Some beginning strength athletes steer clear of the deadlift out of the misconception that it is dangerous. The truth is that the deadlift, correctly performed, is entirely safe and will be one of your biggest assets in attaining Amazonian size and strength. We’ll demonstrate deadlift form from start to finish, and help you figure out whether it might be better for your leverage to use a conventional deadlift form, or the wider-stanced sumo deadlift form.
The deadlift is a true full-body movement. Your forearms and biceps must be very strong, with grip to match, to hold heavy weight and not allow it to slip. You will need powerful shoulders and traps to keep the upper back tight and pulled back as you stand up with the barbell. A stable core and posterior chain is absolutely necessary to act as a lever and keep your body tight as you pull the weight up.

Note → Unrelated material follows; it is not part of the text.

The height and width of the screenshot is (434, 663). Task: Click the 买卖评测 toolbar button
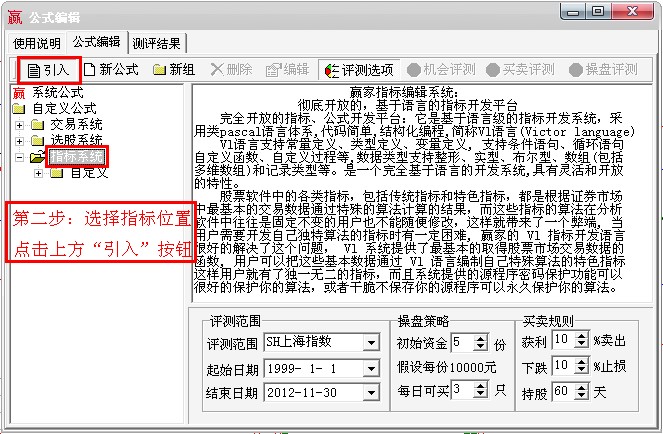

Deadlifts are also very basic, functional movements. In day to day life we may pick up boxes, move furniture, or carry heavy shopping bags without thinking too much about the way our bodies are moving, when really we could be employing proper deadlift technique to be safe with our bodies and give ourselves the extra boost of proper leverage. Internalizing correct deadlift form has enormous crossover to allow you to move more easily through the world.
As a disclaimer, if you have a pre-existing back injury or other condition you should proceed very cautiously and consult a physician before performing weighted deadlifts.

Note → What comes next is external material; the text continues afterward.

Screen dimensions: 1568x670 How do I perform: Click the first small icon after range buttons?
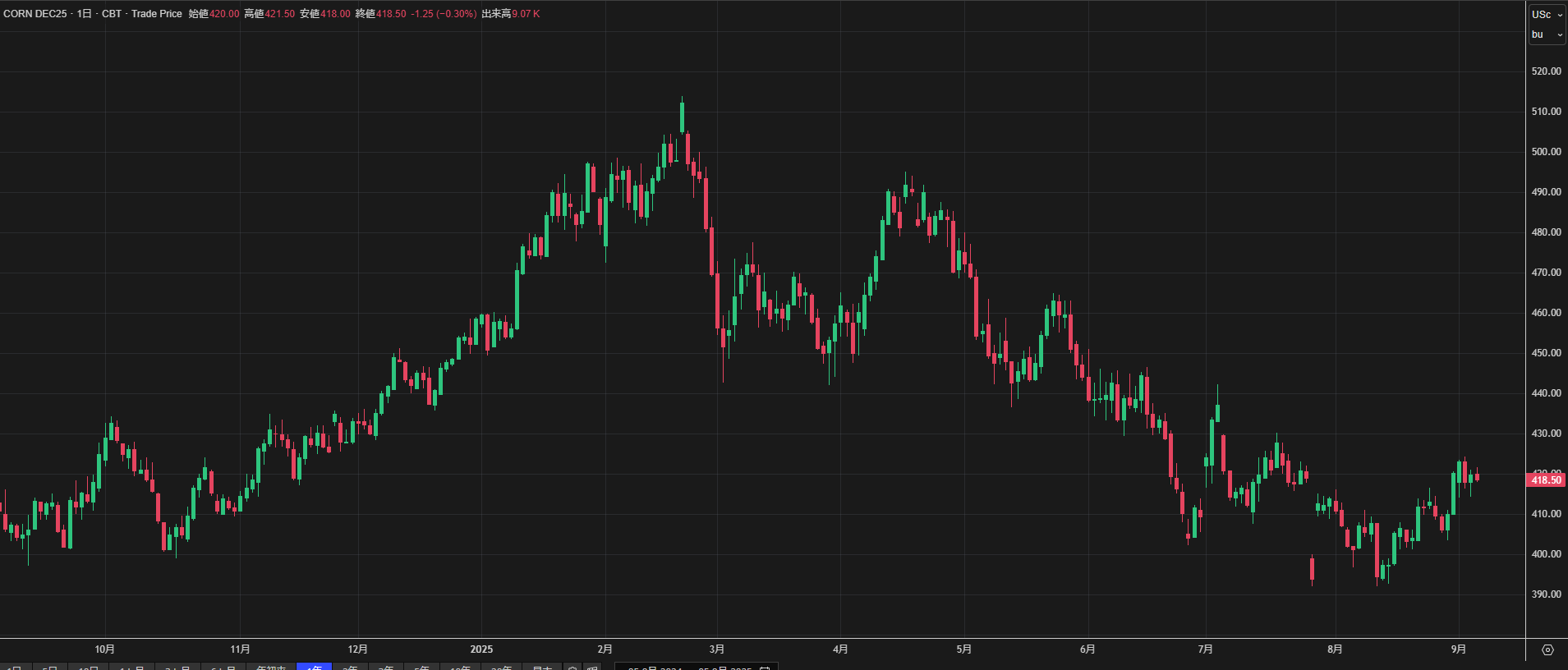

Before you deadlift, consider your footwear. It is best to lift with a flat-soled shoe, or ideally barefoot, because this most closely mimics the body’s natural patterns of movement. Any cushion in your shoebed is wiggle room for slopping your ankle about and winding up with an injury. Additionally, the closer your foot is to the floor, the more you shorten your bar path. Original design Chuck Taylors, Vibrams, wrestling shoes, or any flat-foot running shoe are good choices for powerlifting footwear. If your gym will allow it or if you are training at home, consider deadlifting barefoot (or in socks with grips). Barefoot training is advantageous both because it keeps the foot in a natural position and because it reduces your range of motion to the bare minimum, which will translate into a more effective pull.

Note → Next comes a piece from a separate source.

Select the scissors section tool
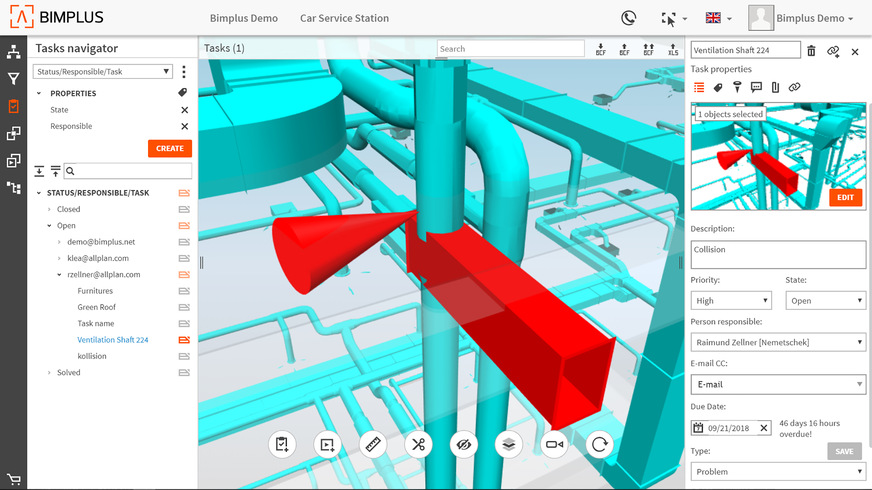This screenshot has height=490, width=872. click(418, 445)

Use a broomstick or similar lightweight pole to teach yourself proper deadlift form before going into the gym and throwing plates on a barbell. It is important to learn good technique first rather than grooving in poor deadlift form. By starting off with good form, you will be able to progress much more quickly and safely.
Begin by approaching the bar and standing approximately 1-2” back with your feet at shoulder width and toes pointed out. It may be necessary to play around with the width of your stance in order to figure out the best stance for your particular leverages. Pointing your toes out will help your knees track over your toes rather than collapsing inward.
Focus on widening your chest by retracting your shoulder blades to create a completely flat back from your neck and shoulders through your hips. One of the keys to a strong deadlift is maintaining this table top back throughout the entirety of the lift. Try to keep this open chest and reach down to grasp the bar with a supinated (double overhand) grip. Your forearms should be directly outside of your shins for the shortest range of motion and strongest pull.
Pull the slack out of the bar by pulling the shoulder blades back and your chest down to the bar, keeping your back flat. With the bar pulled taut, pull your body down to the bar by bending first at the knees and then the hips, and sitting back into the bottom of the deadlift. Continue pulling until your hamstrings feel tight. Then, thinking about pushing the ground away from you, propel your body back up and stand up as fast as possible. You should feel the power start at your feet and move through your quads and finally through your glutes to finish with a strong hip drive at lockout.
There are a few common and easily avoidable errors with the conventional deadlift. Your arms should remain locked out through the duration of the lift. Engaging the bicep through bending at the elbow during deadlifts is one of the main causes of bicep tears in powerlifting. However, this is easily avoidable through maintaining straight elbows and removing the bicep from the equation as much as possible. Keeping the upper back flat and tight as you finish the lift will also help in maintaining neutral arms.
Your back should remain flat throughout the duration of the lift, and the power and drive should come from the legs and glutes. One of the most common deadlift form errors is to shift emphasis from the legs to the back by allowing the upper back to round and the shoulders to come forward. This is caused by not pulling the slack out of the bar and/or not maintaining a rigid flat back. A good way to remedy this is to back down in weights until you are able to attain proper form, and then building your way back up slowly. The absolute best way to deal with this is to focus on proper form from the very beginning, and move up in weights cautiously and only as long as you are able to keep good technique.